[Dataset entries]
■ ■ ■ ■ ■ ■ ■

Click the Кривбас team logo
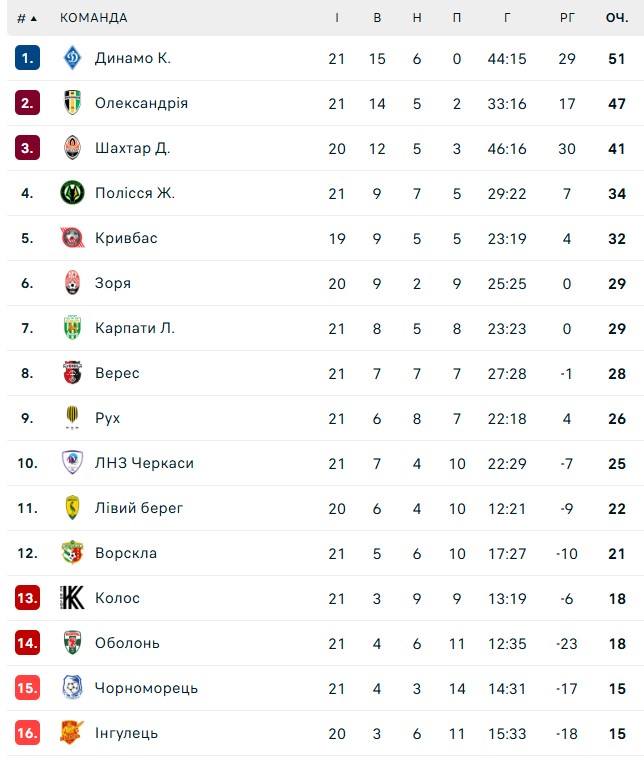The height and width of the screenshot is (765, 644). tap(72, 238)
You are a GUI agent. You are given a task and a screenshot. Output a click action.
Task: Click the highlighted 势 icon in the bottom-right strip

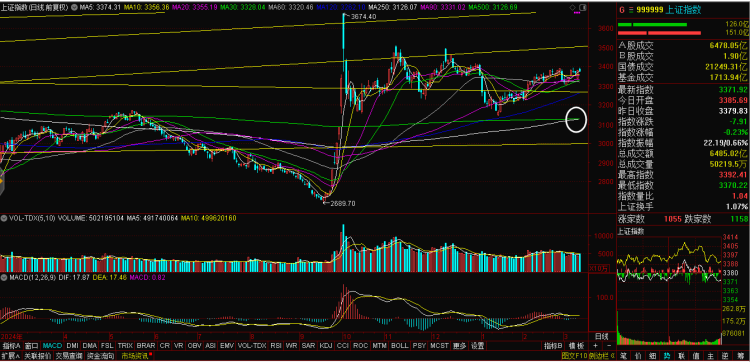(x=667, y=356)
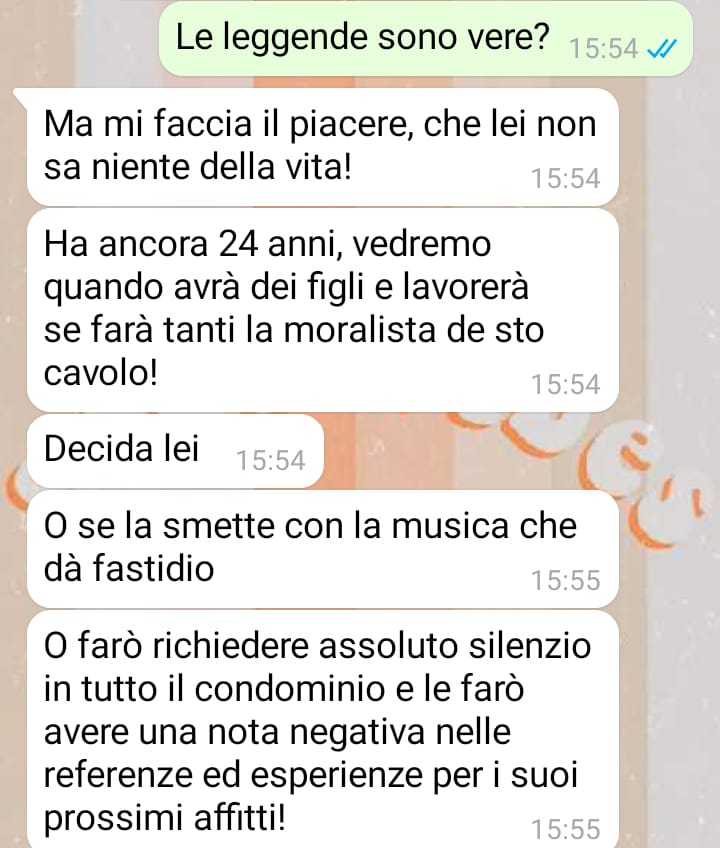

■ ■ ■ ■ ■ ■ ■

• WHAT TO DO:
Return the lines from the one containing "You are a GUI" through the last line of the records, both included, exactly as written and with no pictures.

• RESULT:
You are a GUI agent. You are given a task and a screenshot. Output a click action.
Task: Click the highlighted 势 icon in the bottom-right strip

(x=667, y=356)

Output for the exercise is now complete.